The data structure has been implemented within a semi-automated image analysis system designed to detect and delineate icebergs in synthetic aperture radar images. In this case each tentatively identified iceberg is regarded as an object within the image and represented by its own mini-raster. Individual objects can then be accessed, processed, displayed on the screen and manipulated by the user via a mouse interface. Such an approach gives a great deal of flexibility as far as the subsequent analysis process is concerned. It means that, after the initial segmentation has been done, spatial and non-spatial attributes can be derived for each object and these can be used within a knowledge-based reasoning process which will select specific objects for further consideration, either by the system or by the user. Each of these individual objects can then be analysed in detail. This analysis may result in some of them being rejected as valid icebergs and others having their outlines changed to more accurately reflect the size and shape of the real icebergs being depicted in the image.

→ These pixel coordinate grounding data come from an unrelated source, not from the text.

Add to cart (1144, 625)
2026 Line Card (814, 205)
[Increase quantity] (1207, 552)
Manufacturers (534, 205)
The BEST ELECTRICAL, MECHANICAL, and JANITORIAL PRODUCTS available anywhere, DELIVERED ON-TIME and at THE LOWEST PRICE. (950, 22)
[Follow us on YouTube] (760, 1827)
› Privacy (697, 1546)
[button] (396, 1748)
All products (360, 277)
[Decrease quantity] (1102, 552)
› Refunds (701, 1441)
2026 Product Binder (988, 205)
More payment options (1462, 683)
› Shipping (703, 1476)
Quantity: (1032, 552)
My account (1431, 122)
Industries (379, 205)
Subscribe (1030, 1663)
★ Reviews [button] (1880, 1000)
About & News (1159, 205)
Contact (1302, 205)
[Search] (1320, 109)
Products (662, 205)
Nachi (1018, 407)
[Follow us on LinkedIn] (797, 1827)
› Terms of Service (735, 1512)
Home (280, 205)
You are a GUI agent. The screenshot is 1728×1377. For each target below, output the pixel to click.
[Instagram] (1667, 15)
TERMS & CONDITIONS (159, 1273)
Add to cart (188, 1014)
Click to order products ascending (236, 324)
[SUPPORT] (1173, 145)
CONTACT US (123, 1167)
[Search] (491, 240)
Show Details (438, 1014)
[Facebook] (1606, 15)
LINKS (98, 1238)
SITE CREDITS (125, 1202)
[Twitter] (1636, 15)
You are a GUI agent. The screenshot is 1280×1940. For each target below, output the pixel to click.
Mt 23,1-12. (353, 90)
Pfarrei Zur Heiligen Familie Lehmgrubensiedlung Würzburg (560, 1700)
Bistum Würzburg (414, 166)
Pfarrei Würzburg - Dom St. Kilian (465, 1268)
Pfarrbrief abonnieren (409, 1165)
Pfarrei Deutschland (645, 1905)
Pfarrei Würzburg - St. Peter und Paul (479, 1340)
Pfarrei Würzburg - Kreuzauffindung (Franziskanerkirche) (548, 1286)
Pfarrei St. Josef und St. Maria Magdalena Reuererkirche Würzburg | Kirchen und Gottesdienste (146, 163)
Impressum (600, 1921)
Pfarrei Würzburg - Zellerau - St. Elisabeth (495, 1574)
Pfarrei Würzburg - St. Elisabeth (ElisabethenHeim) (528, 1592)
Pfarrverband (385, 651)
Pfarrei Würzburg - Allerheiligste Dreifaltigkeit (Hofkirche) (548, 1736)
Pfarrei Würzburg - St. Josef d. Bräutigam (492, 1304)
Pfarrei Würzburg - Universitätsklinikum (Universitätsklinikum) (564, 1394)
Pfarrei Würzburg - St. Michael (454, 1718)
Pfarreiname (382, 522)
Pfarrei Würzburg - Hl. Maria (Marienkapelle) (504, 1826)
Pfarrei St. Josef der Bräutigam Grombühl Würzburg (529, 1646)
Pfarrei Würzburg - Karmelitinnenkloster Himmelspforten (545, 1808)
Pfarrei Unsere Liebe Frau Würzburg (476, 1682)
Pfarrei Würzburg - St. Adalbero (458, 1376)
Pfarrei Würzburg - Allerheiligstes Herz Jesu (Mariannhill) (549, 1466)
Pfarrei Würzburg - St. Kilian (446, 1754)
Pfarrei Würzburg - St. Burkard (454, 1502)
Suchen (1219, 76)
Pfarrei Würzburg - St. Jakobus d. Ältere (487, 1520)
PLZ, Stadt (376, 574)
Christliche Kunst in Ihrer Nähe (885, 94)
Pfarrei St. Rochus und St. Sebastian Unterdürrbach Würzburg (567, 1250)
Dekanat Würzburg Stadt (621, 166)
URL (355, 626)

The use of the mini-raster structure within this process can be illustrated by considering how a synthetic aperture radar (SAR) image, such as that shown in Figure 2(a), is analysed. Firstly the image is segmented, using a method based on local image homogeneity (Williams and Crowther, 1998). One segment is identified as the background and all others are tentatively identified as icebergs. The segmented image is shown in Figure 2(b). The analysis system then creates a separate frame-like data structure for each segment which has been tentatively identified as an iceberg. This data structure contains several slots, the first of which is the identification number of the segment and the second to fifth contain the boundaries of the enclosing rectangle. The sixth slot in the frame contains the mini-raster itself, for the specified segment. That is, it contains the two-dimensional binary array which represents the shape of the object.

figure 2

  (a)                                               (b) 

Figure 2 - (a) Portion of a SAR image depicting icebergs off the Antarcic coastline near to Casey Station. (b) Initial image segmentation showing all segments tentatively identified as icebergs.

These frames, each one containing the bounding rectangle for its specified segment and the mini-raster representing the exact shape of the segment, can support quite flexible reasoning and image manipulation processes. Attention can be directed, in turn, to any single segment within the image, or to the image as a whole. The reasoning processes can check each tentatively-identified iceberg segment more closely to determine whether the initial identification is likely to be correct or not.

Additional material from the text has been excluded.